Akankah Israel Benar-benar Hilang Dua Tahun Lagi?
Oleh: Ahmed Al-Hilal
Kasus perang di Gaza membebani dua kandidat yang bersaing dalam pemilihan umum untuk Gedung Putih, Kamala Harris dan Donald Trump. Dalam debat televisi mereka, masing-masing kandidat sama menekankan pentingnya keamanan Israel dan haknya untuk membela diri. Harris menunjukkan perlunya pertahanan Israel dilakukan dengan cara yang bertanggung jawab dan mempertimbangkan warga sipil; mengacu pada ketidakpuasannya terhadap pembantaian yang sedang berlangsung hingga saat ini.
Sementara Donald Trump menyerang kebijakan pemerintahan Biden, yang tidak mampu mencapai perdamaian dan stabilitas di Kawasan. Trump menyatakan bahwa Harris “membenci Israel” dan jika dia menjadi presiden “Israel akan lenyap dalam waktu dua tahun.”
Patut dicatat bahwa kedua kandidat berbeda pendapat dalam cara menyikapi agresi yang sedang berlangsung di Jalur Gaza dan konsekuensinya, karena Trump menghindari jawaban langsung, sementara Harris menyerukan penghentian segera perang dan kepatuhan terhadap gagasan perdamaian solusi negara. Iya menyinggung Trump sebelumnya telah menyerukan penghentian perang, dan menyatakan bahwa dia adalah presiden ketika perang terjadi, tanpa menjelaskan bagaimana dia bisa melakukan hal itu.

......

#### PERMINTAAN 1:
Terjemahkan ke dalam bahasa Inggris kalimat dari artikel tentang Harris, Trump, dan perang Gaza ini: "Sementara Donald Trump menyerang kebijakan pemerintahan Biden, yang tidak mampu mencapai perdamaian dan stabilitas di Kawasan."
#### PERMINTAAN 2:
Lanjutkan artikel tentang Harris, Trump, dan perang Gaza setelah kalimat terakhirnya.

#### INFORMASI DITAMPILKAN:
......

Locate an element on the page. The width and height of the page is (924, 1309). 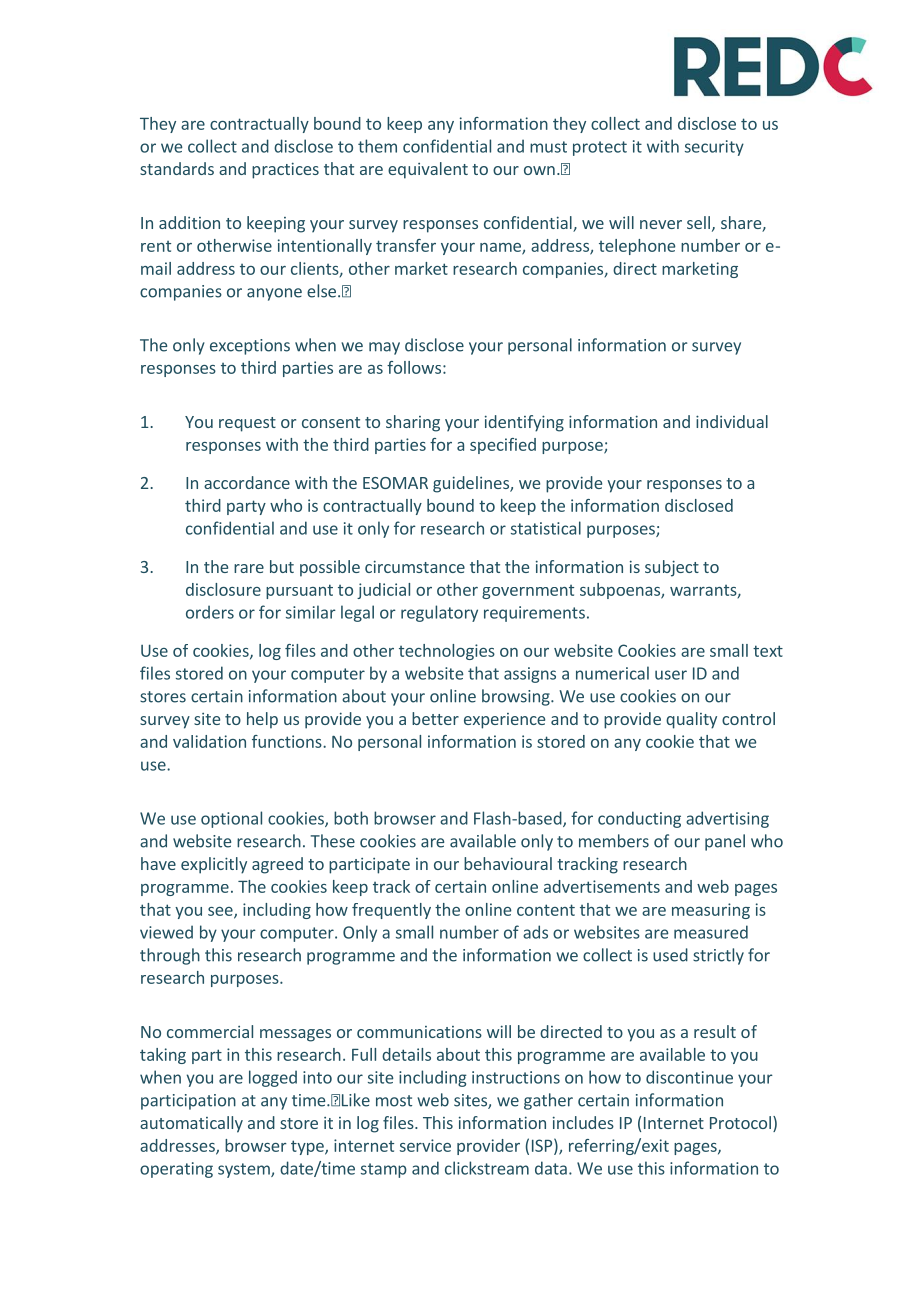
standards is located at coordinates (177, 168).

......

#### JAWABAN TERTULIS 1:
Meanwhile, Donald Trump attacked the policies of the Biden administration, which had been unable to achieve peace and stability in the region.

#### JAWABAN TERTULIS 2:
Mengenai isu solusi dua negara, menurut pengalaman Trump pada masa kepresidenannya sebelumnya, hal ini lebih dekat dengan tujuan Benjamin Netanyahu yang memberikan Palestina pemerintahan mandiri di bawah kedaulatan Israel.
Hak Membela Diri
Komitmen kedua kandidat dalam perdebatan mengenai keamanan Israel dan haknya untuk mempertahankan diri, meskipun ini sikap klasik dalam kebijakan Amerika, namun kali ini berbeda secara esensi. Selama tujuh dekade terakhir, Washington mengandalkan kekuatan Israel yang luar biasa sebagai sekutu strategis yang dapat diandalkan dalam misi yang sulit dan kompleks di Timur Tengah. Kini, kelemahan strategis Israel telah terungkap, terutama ketidakmampuannya mempertahankan diri.
Kelemahan ini tidak hanya ketika menghadapi negara-negara regional, seperti yang terjadi pada serangan rudal Iran, meskipun terbatas, pada malam tanggal 14 April lalu, sebagai respons terhadap pemboman Tel Aviv terhadap konsulat Iran di Damaskus. Begitu pula setelah Iran dan Hizbullah mengancam akan membalas pembunuhan Ismail Haniyeh di Teheran, dan pejabat militer Hizbullah Fouad Shukr di Beirut. Pada kedua momen tersebut, Washington mengerahkan armada dan sekutunya untuk melindungi Israel. Namun kelemahan terbesar terlihat saat menghadapi ketegaran rakyat Palestina yang tidak berdaya dan serangan Brigade Al-Qassam dengan senjata primitif pada tanggal 7 Oktober 2023 melalui operasi Badai Al-Aqsa. Washington, bersama presiden dan tentaranya, bergegas melindungi Israel dan merencanakan serta melaksanakan pertempuran paling sengit di Jalur Gaza.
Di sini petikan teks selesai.